Source passage →
Infatuation

YOUTUBE INFATUATION.jpg
I have never known anybody like you. You are amazing. You are so loving, so kind and so gentle. Everything you do makes me happy. I didn’t think that was possible, not after the last person I was involved with. I don’t want to go on about that person for too long, why spoil this wonderful moment eh? Suffice to say they were not what I thought they were, a con-artist and a charlatan who made me think that they were something else and they took advantage of my good nature. I know you will not do that. I know you are too good a person. It is written all over you. I cannot believe how lucky I am to have found you. I wasn’t really looking but I am sure glad that I have found you. You are amazing. Have I told you that already? I can see you nodding. Sorry, I am just so excited to have finally found you and I am just so excited about all the adventures and fun we are going to have together. You really are everything that I have ever wanted in a person. There are not enough wonderful adjectives available to describe, there really aren’t.
My friends think I am nuts, but in a good way, because all I do is go on about you. I tell them the places we go to, the marvellous days we spend together and just hat a special, precious and loving person that you are. It restores your faith in human nature after all of the terrible things that have happened, sorry I am mentioning them again, I must stop doing that. I am all over the place, in the good way, this is what you do to me. Anyway, I tell my friends all about you, all of the time and I know that they are delighted to see me so deliriously happy because they have not seen me like this for some time. I have such plans for you and I. Wonderful, momentous and special plans. I want to tell you all about them now because they are that good, but I am not going to. I don’t want to spoil the surprises. This feels like my birthday, Christmas, a promotion and a wedding day all rolled into one. I know you might think I am going over the top but this is how happy you make me feel. I feel like I am on fire, fizzing with anticipation and joy. It is truly sensational and it is all down to you. You have brought this out in me. If it wasn’t for you I don’t know what I would have done. You rescued me and made me smile. You are my world. I mean that. I want to be with you all of the time and forever because you are so giving, so warm, so loving, so considerate, so funny, so attractive and well, just the very, very best. I have told my family about you, naturally and they cannot wait to meet you. I think they are nearly as excited as me. I think of you as soon as I wake up and you are in my thoughts all through the day and as I lie down at night I think of you again and wonder what you are doing and wish I was with you right at that moment.
You move me to the extent that I want to do great things for you and I and everyone else. You inspire me, you drive me and you motivate me. I feel completed now I have you, like nothing can ever hurt me and I know I will never let anything hurt you. That can never happen. I need you and I hope that you need me, we are a partnership and cannot be torn asunder, no matter what the world throws at us.
You will probably have seen my Facebook page littered with all those comments about you. I just feel them welling up inside of me and I have to let them out, give birth to them if you will and let them be shared with the world. It is the right thing to do, to allow such joy and happiness to be shared all around. Why shouldn’t other people be happy as well because we are? I want you. I want you more than anything I have ever wanted before I will do anything with you. I want us to be together, I want us to be one. I want us to grow old together and still be in love in sixty years as we are now. I know what we have is so special that we can achieve that.

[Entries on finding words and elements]
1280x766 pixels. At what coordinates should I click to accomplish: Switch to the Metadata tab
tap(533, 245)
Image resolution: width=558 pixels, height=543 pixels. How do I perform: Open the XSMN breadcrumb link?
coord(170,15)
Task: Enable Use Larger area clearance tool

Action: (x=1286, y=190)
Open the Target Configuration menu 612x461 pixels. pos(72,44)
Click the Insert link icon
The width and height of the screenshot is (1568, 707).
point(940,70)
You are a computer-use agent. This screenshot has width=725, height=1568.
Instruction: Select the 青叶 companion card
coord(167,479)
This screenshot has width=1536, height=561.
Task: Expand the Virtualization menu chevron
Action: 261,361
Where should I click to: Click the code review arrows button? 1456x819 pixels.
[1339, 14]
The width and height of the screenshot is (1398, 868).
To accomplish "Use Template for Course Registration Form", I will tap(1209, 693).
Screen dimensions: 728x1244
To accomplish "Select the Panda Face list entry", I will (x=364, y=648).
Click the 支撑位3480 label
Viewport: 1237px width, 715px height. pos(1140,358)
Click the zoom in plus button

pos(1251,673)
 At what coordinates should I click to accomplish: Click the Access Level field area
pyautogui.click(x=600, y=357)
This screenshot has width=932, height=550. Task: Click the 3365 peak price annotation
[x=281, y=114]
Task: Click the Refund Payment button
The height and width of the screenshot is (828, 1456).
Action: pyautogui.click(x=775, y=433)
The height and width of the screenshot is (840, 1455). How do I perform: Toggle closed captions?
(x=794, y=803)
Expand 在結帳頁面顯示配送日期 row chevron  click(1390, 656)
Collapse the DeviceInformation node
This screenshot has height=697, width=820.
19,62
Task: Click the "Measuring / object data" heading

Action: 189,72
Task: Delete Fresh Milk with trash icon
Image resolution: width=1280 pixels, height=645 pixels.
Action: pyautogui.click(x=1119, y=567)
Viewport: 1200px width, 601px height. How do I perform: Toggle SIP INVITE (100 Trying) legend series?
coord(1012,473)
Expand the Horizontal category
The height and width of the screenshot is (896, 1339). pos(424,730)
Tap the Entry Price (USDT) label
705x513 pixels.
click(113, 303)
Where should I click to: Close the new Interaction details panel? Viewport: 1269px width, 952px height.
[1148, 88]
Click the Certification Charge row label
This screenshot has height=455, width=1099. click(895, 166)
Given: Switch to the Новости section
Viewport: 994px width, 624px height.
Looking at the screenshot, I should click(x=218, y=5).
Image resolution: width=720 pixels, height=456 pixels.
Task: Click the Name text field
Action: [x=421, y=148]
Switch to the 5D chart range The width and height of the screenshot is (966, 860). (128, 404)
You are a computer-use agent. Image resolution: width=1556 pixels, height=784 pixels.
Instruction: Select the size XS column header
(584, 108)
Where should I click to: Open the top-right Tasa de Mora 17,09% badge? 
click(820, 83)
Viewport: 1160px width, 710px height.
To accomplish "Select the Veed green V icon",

Task description →
Reproduce the infatuation passage starting with "You move me" and going on through "throws at us.", substituting "alliance" for "partnership".

Correct response →
You move me to the extent that I want to do great things for you and I and everyone else. You inspire me, you drive me and you motivate me. I feel completed now I have you, like nothing can ever hurt me and I know I will never let anything hurt you. That can never happen. I need you and I hope that you need me, we are a alliance and cannot be torn asunder, no matter what the world throws at us.